◆ What to do: Copy out the lines from the one containing "The height and width of the screenshot is (359, 585)." to the one containing "This screenshot has height=867, width=466.", both included, and nothing else, exactly as they appear.

◆ Provided entries:
** BEGIN **
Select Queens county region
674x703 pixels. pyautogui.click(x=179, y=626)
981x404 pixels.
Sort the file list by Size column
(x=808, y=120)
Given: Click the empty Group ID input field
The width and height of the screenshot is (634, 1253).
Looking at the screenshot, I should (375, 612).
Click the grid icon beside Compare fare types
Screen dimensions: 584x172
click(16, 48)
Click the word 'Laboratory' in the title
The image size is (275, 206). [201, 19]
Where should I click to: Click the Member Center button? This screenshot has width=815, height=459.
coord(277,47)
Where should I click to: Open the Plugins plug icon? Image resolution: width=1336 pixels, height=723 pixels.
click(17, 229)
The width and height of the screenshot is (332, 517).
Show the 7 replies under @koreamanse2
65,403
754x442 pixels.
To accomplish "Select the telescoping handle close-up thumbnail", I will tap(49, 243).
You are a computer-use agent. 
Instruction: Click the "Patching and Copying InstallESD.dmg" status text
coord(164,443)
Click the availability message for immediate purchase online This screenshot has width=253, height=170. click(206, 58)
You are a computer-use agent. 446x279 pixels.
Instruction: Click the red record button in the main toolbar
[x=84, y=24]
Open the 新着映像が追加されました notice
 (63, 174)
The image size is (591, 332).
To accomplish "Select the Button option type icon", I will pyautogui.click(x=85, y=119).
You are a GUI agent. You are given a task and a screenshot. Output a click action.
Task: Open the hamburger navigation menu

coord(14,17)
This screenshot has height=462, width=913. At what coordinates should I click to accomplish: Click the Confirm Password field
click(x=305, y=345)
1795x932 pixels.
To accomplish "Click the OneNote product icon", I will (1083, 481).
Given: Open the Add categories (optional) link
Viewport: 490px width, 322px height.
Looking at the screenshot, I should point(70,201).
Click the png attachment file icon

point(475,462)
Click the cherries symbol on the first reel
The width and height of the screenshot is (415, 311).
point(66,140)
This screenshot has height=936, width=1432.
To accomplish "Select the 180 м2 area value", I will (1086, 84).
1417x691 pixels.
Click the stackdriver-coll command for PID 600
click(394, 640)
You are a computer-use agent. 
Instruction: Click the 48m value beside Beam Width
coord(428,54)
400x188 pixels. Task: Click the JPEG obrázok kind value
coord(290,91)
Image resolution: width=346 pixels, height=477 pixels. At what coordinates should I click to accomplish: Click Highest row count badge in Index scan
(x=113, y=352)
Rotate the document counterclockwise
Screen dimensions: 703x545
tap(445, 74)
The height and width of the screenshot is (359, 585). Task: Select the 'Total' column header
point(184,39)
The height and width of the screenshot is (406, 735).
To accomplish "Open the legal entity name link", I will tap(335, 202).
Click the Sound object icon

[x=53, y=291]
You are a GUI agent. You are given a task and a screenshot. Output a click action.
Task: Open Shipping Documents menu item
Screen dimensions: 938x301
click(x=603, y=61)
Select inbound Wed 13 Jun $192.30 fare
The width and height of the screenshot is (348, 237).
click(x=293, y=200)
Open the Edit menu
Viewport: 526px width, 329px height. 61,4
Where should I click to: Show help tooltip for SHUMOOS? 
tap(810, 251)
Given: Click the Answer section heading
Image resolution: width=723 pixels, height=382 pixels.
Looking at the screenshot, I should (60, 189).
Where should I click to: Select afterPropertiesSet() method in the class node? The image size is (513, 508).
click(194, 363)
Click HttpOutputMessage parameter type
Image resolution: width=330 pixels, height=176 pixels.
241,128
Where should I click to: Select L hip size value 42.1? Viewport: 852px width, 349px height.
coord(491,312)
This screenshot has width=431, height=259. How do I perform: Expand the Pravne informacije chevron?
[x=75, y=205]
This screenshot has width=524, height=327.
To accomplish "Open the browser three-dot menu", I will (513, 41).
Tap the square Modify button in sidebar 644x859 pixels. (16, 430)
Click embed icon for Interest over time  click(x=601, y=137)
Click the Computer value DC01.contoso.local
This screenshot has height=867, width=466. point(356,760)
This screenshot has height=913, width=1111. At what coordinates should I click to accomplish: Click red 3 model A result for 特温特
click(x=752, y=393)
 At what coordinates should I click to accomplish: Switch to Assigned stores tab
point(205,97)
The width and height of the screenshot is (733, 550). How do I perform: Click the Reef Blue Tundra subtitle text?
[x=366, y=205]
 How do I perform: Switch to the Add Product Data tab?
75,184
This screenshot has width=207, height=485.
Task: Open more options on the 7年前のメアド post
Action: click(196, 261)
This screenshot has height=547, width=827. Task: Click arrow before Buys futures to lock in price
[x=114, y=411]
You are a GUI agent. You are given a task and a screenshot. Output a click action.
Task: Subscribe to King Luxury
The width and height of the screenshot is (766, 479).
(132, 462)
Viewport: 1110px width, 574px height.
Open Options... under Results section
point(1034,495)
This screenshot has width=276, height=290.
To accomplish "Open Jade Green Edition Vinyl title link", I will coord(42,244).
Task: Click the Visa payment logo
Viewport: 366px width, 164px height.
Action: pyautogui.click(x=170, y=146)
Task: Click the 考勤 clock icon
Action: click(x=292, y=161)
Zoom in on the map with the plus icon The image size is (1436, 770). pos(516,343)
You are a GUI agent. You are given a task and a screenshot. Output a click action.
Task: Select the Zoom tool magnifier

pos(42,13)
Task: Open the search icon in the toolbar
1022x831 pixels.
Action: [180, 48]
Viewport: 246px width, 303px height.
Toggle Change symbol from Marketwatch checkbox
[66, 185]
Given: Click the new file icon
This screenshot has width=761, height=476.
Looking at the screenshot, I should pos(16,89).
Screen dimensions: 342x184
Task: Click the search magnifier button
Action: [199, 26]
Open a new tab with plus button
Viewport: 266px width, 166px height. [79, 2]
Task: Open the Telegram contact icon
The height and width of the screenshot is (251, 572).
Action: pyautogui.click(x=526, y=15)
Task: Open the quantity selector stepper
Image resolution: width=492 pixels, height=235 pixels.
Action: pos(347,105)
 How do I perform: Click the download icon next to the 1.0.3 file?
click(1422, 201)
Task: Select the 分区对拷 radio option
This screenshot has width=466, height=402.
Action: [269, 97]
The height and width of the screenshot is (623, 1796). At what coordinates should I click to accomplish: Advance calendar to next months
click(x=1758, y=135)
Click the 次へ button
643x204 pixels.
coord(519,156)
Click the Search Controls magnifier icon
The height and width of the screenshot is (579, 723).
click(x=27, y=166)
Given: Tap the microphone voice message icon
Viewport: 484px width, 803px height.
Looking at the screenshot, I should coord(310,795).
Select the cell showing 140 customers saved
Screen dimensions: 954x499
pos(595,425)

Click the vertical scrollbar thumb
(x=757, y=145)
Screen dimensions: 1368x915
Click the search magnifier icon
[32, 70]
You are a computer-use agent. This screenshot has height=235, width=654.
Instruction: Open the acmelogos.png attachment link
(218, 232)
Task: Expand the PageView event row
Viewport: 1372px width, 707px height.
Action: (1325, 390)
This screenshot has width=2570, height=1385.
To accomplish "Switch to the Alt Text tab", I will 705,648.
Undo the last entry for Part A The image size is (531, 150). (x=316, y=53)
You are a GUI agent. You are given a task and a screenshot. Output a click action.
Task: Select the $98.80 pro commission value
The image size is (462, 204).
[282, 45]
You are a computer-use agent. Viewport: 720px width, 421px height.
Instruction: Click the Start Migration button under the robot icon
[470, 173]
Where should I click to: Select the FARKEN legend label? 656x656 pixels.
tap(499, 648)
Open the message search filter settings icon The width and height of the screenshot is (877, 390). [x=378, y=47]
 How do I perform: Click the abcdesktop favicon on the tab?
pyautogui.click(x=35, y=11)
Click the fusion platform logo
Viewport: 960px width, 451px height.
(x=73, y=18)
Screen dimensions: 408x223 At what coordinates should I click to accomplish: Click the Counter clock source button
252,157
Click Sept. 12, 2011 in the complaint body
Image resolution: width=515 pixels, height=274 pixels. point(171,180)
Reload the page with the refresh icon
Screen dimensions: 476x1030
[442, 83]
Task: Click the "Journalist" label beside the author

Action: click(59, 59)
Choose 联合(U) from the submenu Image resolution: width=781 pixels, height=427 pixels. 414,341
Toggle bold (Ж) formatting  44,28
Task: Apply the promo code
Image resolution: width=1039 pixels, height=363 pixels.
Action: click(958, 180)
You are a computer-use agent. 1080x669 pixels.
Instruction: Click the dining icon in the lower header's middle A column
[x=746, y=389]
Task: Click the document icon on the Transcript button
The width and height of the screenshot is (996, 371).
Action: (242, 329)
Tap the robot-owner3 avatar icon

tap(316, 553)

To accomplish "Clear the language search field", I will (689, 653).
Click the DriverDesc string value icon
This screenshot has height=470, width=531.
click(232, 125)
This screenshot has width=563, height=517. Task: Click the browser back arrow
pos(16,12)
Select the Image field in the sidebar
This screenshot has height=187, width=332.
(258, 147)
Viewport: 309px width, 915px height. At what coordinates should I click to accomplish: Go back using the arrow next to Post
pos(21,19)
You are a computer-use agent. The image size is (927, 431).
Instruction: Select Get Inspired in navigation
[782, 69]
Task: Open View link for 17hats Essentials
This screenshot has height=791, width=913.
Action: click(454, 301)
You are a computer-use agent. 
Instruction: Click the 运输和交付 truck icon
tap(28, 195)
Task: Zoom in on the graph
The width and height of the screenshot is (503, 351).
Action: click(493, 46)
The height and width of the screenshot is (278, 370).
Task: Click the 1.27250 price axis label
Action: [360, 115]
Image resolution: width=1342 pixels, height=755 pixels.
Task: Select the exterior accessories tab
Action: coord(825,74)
** END **
◆ Expected output:
The height and width of the screenshot is (359, 585). Task: Select the 'Total' column header
point(184,39)
The height and width of the screenshot is (406, 735).
To accomplish "Open the legal entity name link", I will tap(335, 202).
Click the Sound object icon

[x=53, y=291]
You are a GUI agent. You are given a task and a screenshot. Output a click action.
Task: Open Shipping Documents menu item
Screen dimensions: 938x301
click(x=603, y=61)
Select inbound Wed 13 Jun $192.30 fare
The width and height of the screenshot is (348, 237).
click(x=293, y=200)
Open the Edit menu
Viewport: 526px width, 329px height. 61,4
Where should I click to: Show help tooltip for SHUMOOS? 
tap(810, 251)
Given: Click the Answer section heading
Image resolution: width=723 pixels, height=382 pixels.
Looking at the screenshot, I should (60, 189).
Where should I click to: Select afterPropertiesSet() method in the class node? The image size is (513, 508).
click(194, 363)
Click HttpOutputMessage parameter type
Image resolution: width=330 pixels, height=176 pixels.
241,128
Where should I click to: Select L hip size value 42.1? Viewport: 852px width, 349px height.
coord(491,312)
This screenshot has width=431, height=259. How do I perform: Expand the Pravne informacije chevron?
[x=75, y=205]
This screenshot has width=524, height=327.
To accomplish "Open the browser three-dot menu", I will (513, 41).
Tap the square Modify button in sidebar 644x859 pixels. (16, 430)
Click embed icon for Interest over time  click(x=601, y=137)
Click the Computer value DC01.contoso.local
This screenshot has height=867, width=466. point(356,760)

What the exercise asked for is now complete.